Preliminary effects of brief school-based prevention approaches for reducing youth suicide-risk behaviors, depression, and drug involvement

Journal of Child and Adolescent Psychiatric Nursing, Apr-Jun 2002 by Eggert, Leona L, Thompson, Elaine A, Randell, Brooke P, Pike, Kenneth C

Logically, the mechanisms by which factual information/assessment, personally relevant feedback, access to help, and adult social support work were expected to apply to C-CARE, CAST, and the control condition. This is because each strategy is present in all three approaches, albeit the "doses" in CAST are greatest.

First, empirical support reveals that providing factual information/assessment and personally relevant feedback increases motivation (Miller & Rollnick, 1991; Miller & Sanchez, 1994), reduces uncertainty and skills deficits, and functions to enhance personal control and decrease negative health outcomes in tests of social influence and empowerment models (Dorn, 1984; Eggert & Herting, 1991; Igoe, 1991; Vorrath & Brendtro, 1985).

For youth, access to help in youths' normal settings typically reduces barriers to getting assistance and fosters increased self-efficacy skills (Pentz, 1993; Stone & Perry, 1990). Social support, in the form of expressed empathy and caring, meets basic human needs for acceptance and belonging, providing a propitious environment for adaptive growth and greater emotional well-being (Eggert, 1987; Sarason, Pierce, & Sarason, 1990; Wills, 1982). Social support has been shown to enhance personal control directly, thereby indirectly reducing depression and suicide-risk behaviors among potential dropouts (Thompson, Eggert, & Herting, 2000). Hence, we hypothesized that C-CARE and "usual care" would work to decrease suicidal behaviors, depression, and drug involvement for all youth in the study, given that each of the three conditions had a social support intervention component.

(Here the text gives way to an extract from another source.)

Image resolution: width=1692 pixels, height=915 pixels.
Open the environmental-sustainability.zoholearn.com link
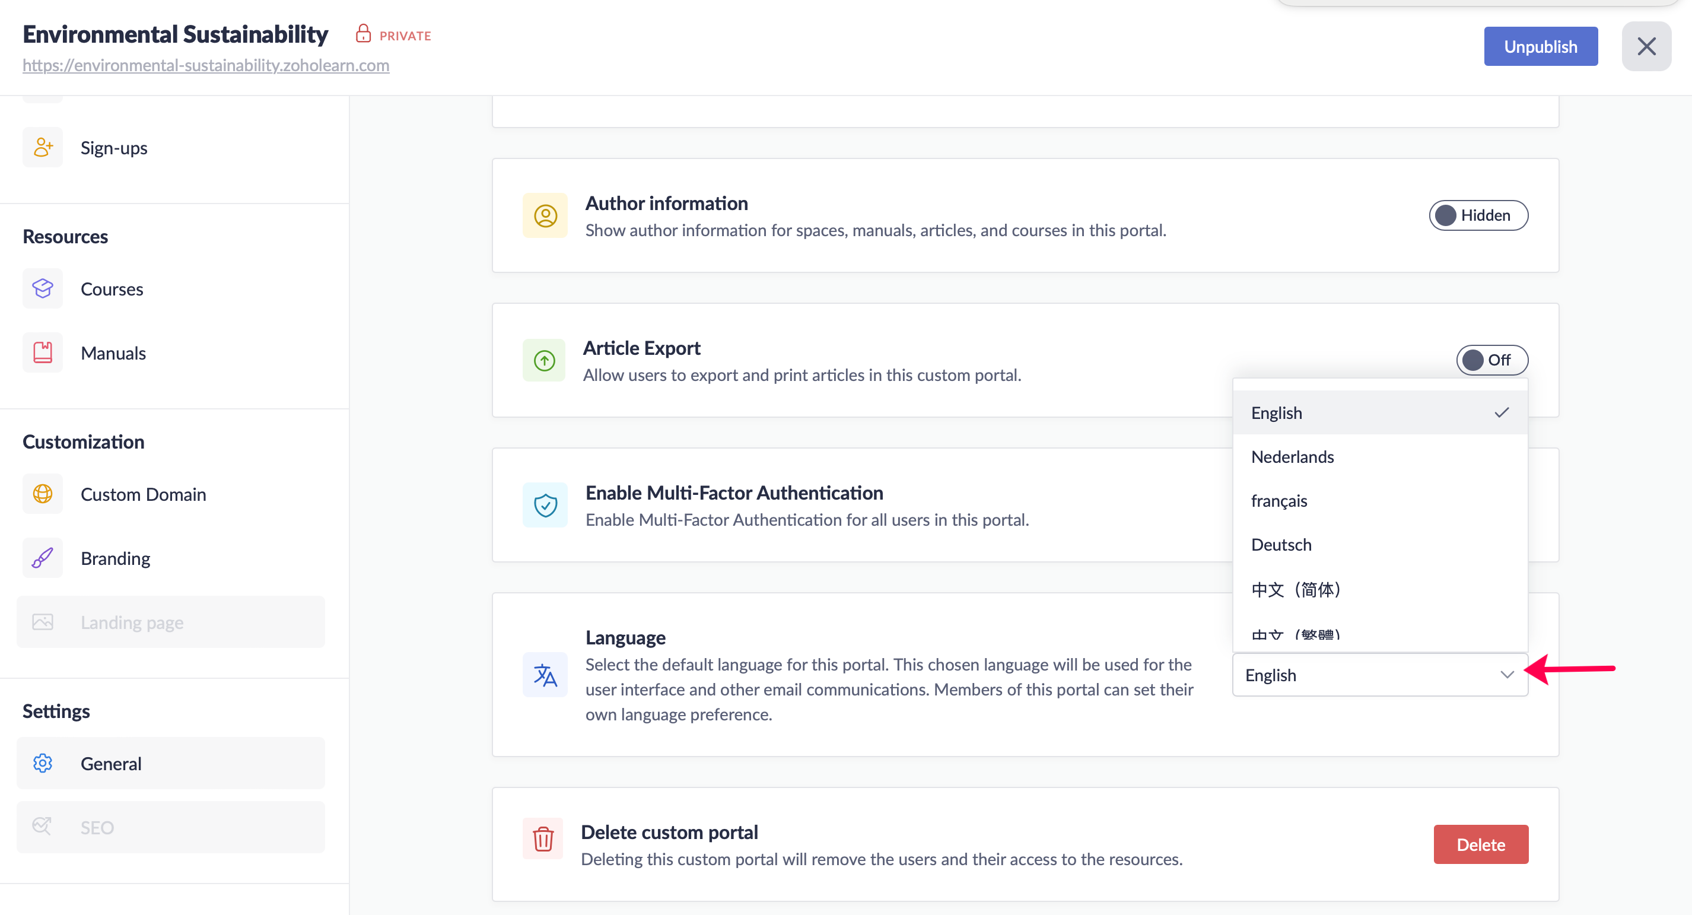[206, 65]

Second, the rationale for positing that the CAST coping and skills training group would have greater effects than C-CARE or "usual care" was based on expected larger doses of adult support, added peer support, and skills training. Theoretically, peer support and positive peer relationships are pivotal in social influence models and healthy adolescent development (Cauce & Srebnik, & Srebnik, 1989; Dorn, 1984; Dryfoos, 1991). Moreover, peer support and pleasant activities with peers are empirically linked with less depression (Clarke et al., 1999; Dryden, 1981; Gotlib & Whiffen, 1991; LaGaipa & Wood, 1981) and/or suicidal behaviors (Thompson et al., 2000).

Third, skills training should provide greater reinforcements and differential opportunities for learning important social and life skills within a supportive, interpersonal, and valued peer-group context (Bandura, 1977; Eggert, Nicholas, et al., 1995; Schinke & Gilchrist, 1984). Empirically, C-CARE and CAST increased the posited mediators in a preliminary test (i.e., personal control, problem solving, coping, and perceived family support) (Randell et al., 2001). Hence, we anticipated that the intervention effects of CAST would be greater than that of C-CARE and "usual care" for reducing suicide-risk behaviors, depression, and drug involvement.

Specific Hypotheses

This study examined three hypotheses:

H^sub 1^. Youth in CAST, C-CARE, and the "usual care" control condition will experience reductions in suicide-risk behaviors (H^sub 1a^), depression (H^sub 1b^), and drug involvement (H^sub 1c^) over time.